======== PROVIDED DATA ========
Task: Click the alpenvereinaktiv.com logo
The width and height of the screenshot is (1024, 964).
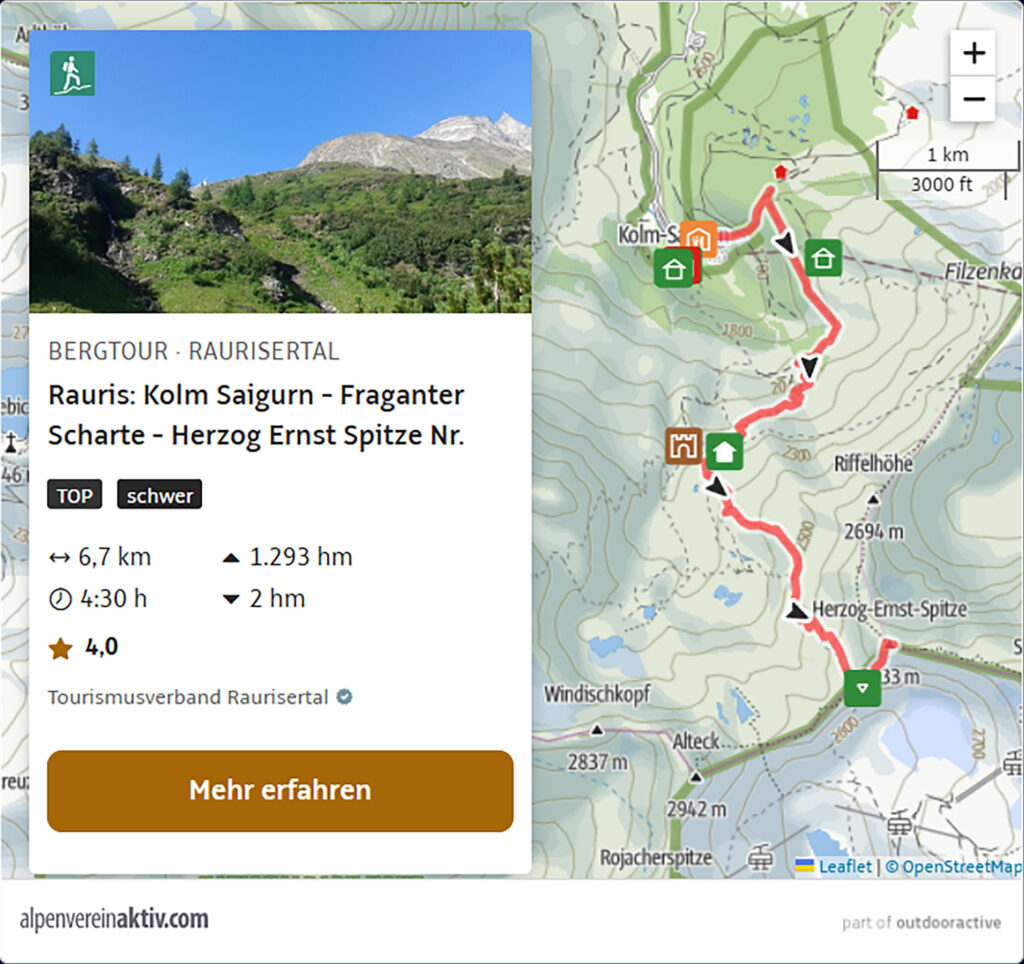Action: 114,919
========
======== PROVIDED DATA ========
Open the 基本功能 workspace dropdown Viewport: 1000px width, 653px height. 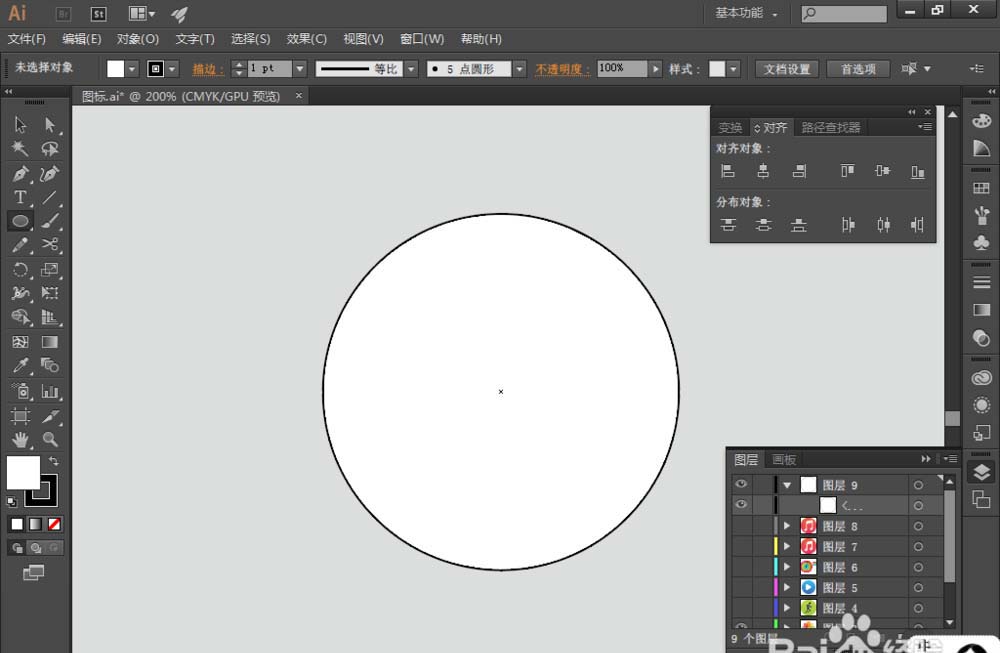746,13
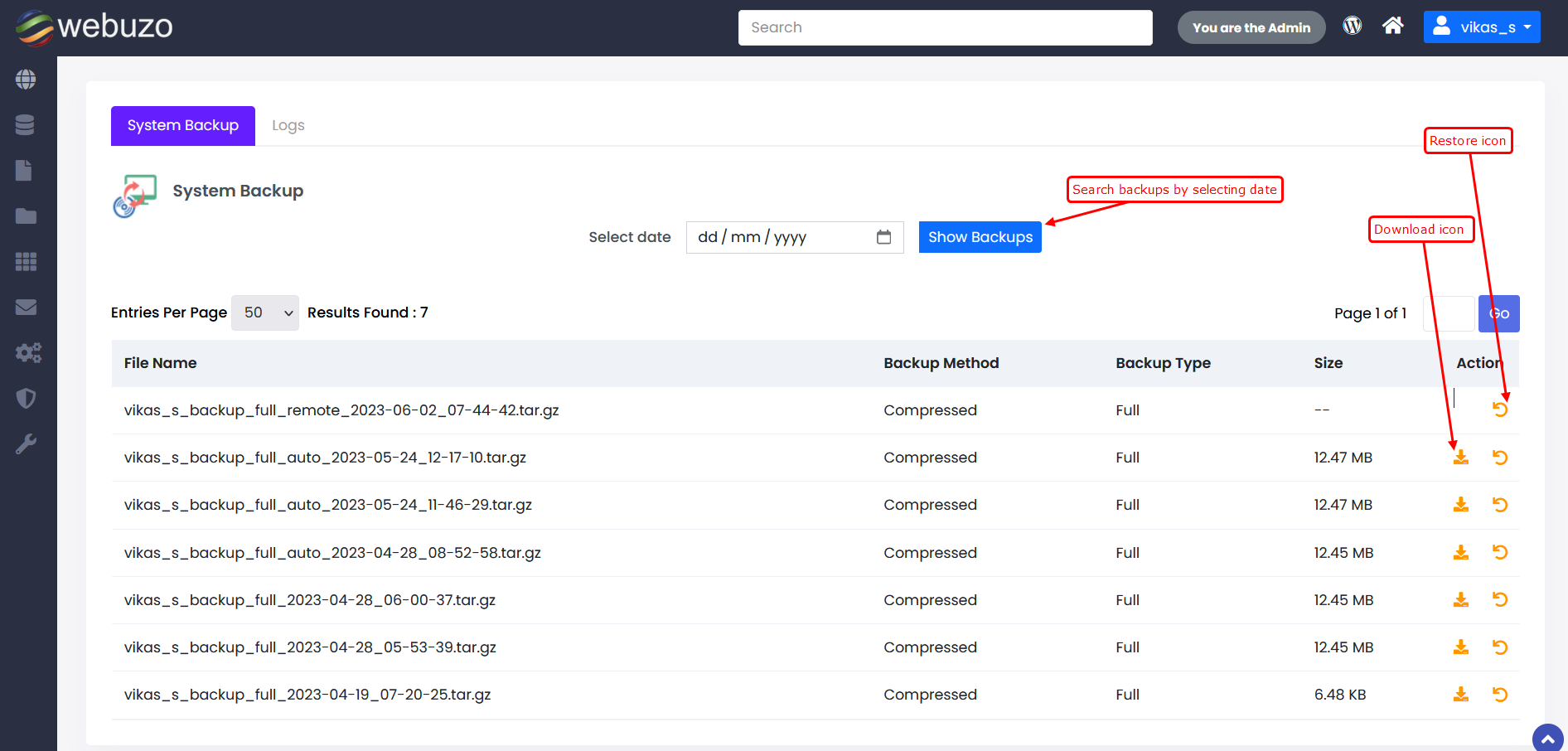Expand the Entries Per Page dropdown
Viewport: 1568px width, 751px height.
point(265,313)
========
■ STATED GOAL
Shift every coordinate in the answers by adding 48 to each number, and give again the part that opens with the line containing "Task: Click the alpenvereinaktiv.com logo" and closes with the line containing "Action: 114,919", including the requests. Leave the pictures out of your answer.

■ RESPONSE TO THIS TASK
Task: Click the alpenvereinaktiv.com logo
The width and height of the screenshot is (1024, 964).
Action: 162,967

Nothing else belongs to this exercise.